• [Entries shown]

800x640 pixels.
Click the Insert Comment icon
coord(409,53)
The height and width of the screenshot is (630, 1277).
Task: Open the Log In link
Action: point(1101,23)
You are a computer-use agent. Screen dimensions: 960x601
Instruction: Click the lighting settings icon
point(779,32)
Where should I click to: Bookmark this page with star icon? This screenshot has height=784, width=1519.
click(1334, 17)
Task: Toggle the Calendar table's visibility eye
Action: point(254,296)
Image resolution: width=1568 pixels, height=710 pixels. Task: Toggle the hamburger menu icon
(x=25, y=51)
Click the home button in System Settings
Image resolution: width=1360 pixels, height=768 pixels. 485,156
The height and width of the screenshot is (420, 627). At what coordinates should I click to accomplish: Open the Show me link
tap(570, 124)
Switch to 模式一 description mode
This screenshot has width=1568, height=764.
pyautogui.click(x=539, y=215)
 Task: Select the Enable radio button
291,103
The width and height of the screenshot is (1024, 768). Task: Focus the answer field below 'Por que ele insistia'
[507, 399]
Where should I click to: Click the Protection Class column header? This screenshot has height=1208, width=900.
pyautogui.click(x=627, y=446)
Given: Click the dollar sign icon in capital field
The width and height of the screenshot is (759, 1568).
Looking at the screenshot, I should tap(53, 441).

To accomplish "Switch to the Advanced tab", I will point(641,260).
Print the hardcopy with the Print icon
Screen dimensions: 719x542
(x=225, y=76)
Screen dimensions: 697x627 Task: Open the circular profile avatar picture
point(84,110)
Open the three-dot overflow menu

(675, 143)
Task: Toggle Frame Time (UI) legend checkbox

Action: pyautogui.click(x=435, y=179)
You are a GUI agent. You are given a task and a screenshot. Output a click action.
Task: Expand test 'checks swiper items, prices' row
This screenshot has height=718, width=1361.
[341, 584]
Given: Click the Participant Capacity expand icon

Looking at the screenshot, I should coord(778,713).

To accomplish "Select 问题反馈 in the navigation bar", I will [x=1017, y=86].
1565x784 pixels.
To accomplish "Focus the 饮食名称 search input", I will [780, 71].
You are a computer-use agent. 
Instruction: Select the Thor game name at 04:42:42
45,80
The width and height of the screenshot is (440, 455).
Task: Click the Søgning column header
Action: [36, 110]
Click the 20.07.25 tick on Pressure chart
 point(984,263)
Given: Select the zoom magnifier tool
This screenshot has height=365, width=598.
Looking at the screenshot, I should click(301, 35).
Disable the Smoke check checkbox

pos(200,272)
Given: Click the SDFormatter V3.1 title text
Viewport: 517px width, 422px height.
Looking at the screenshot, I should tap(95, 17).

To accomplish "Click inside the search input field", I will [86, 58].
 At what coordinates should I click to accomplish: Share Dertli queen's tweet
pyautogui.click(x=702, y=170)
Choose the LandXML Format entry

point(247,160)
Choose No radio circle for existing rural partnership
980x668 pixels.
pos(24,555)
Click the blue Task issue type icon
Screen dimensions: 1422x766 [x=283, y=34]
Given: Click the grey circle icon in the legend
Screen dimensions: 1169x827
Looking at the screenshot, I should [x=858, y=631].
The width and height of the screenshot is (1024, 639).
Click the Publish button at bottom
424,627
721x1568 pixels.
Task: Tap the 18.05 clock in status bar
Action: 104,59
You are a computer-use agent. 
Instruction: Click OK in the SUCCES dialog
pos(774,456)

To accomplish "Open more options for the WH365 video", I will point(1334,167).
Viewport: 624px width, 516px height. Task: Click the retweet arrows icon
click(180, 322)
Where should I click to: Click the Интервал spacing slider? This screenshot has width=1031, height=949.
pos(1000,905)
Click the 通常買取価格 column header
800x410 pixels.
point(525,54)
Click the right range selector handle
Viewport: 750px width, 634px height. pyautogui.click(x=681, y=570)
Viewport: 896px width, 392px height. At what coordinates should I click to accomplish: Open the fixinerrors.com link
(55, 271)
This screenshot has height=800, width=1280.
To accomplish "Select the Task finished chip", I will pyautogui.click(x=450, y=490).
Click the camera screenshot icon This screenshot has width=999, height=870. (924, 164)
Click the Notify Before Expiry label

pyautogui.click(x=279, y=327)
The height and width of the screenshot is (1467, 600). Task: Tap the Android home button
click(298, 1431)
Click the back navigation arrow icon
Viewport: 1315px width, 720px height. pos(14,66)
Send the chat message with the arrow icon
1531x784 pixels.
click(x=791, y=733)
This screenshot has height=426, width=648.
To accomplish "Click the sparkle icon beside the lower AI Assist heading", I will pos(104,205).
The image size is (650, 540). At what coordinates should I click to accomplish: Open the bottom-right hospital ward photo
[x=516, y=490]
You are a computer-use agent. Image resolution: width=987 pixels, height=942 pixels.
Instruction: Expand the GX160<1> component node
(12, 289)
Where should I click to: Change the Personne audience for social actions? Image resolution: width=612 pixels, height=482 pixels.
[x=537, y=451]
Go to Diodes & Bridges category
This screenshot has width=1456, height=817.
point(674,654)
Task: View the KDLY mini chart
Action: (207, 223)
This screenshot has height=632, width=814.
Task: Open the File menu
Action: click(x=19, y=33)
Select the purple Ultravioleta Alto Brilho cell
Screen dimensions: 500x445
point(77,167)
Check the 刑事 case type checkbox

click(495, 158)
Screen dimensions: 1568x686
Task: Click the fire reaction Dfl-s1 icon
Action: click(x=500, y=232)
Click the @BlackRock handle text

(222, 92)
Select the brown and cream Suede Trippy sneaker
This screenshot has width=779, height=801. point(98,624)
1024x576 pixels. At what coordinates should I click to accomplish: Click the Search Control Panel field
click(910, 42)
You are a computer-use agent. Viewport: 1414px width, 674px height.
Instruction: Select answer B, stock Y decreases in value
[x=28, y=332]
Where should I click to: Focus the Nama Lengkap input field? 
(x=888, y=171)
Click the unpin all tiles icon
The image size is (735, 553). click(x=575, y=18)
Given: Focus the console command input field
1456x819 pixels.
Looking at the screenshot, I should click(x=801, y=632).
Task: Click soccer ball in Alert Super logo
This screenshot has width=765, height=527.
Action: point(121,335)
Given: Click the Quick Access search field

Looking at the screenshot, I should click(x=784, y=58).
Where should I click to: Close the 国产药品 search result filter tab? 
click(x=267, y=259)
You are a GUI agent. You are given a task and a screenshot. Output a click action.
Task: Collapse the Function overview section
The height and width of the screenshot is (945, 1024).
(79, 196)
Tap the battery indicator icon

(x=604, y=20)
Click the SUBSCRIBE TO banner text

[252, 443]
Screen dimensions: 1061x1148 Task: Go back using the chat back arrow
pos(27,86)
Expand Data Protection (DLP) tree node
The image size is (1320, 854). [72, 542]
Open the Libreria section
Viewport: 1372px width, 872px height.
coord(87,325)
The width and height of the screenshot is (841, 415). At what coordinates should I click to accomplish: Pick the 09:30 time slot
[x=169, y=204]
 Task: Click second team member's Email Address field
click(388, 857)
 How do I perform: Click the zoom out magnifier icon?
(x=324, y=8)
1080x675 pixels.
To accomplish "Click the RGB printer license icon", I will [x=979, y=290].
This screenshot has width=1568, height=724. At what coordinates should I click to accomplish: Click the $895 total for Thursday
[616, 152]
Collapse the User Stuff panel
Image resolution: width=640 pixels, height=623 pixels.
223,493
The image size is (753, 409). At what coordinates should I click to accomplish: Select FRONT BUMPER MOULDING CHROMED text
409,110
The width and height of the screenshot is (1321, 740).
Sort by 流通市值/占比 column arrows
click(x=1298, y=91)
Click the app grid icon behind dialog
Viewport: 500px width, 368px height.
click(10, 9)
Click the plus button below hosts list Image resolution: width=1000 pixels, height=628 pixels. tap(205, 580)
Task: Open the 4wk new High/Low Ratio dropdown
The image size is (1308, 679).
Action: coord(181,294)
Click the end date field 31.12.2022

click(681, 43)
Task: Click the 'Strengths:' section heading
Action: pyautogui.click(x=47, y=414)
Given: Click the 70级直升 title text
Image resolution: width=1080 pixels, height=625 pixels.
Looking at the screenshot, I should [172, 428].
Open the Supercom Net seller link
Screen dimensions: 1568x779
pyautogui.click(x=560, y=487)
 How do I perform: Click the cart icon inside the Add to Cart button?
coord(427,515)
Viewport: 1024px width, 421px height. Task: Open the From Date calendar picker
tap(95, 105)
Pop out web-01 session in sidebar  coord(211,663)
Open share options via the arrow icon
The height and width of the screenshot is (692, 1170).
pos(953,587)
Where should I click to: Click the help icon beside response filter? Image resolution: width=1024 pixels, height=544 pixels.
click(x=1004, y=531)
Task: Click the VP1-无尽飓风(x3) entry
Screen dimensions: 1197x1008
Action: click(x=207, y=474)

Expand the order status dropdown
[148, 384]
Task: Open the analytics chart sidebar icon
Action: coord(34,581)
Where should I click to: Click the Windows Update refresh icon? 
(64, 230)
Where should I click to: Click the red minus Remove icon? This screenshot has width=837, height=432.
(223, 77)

• [Your instructions]
Lay out the listing as a Markdown table with the columns Row and Line. Start with the line containing "I will point(1334,167)." and go through the line containing "Viewport: 750px width, 634px", numbering each line and leaving out blank ones.

• [Answer to this task]
| Row | Line |
|---|---|
| 1 | To accomplish "Open more options for the WH365 video", I will point(1334,167). |
| 2 | Viewport: 624px width, 516px height. Task: Click the retweet arrows icon |
| 3 | click(180, 322) |
| 4 | Where should I click to: Click the Интервал spacing slider? This screenshot has width=1031, height=949. |
| 5 | pos(1000,905) |
| 6 | Click the 通常買取価格 column header |
| 7 | 800x410 pixels. |
| 8 | point(525,54) |
| 9 | Click the right range selector handle |
| 10 | Viewport: 750px width, 634px height. pyautogui.click(x=681, y=570) |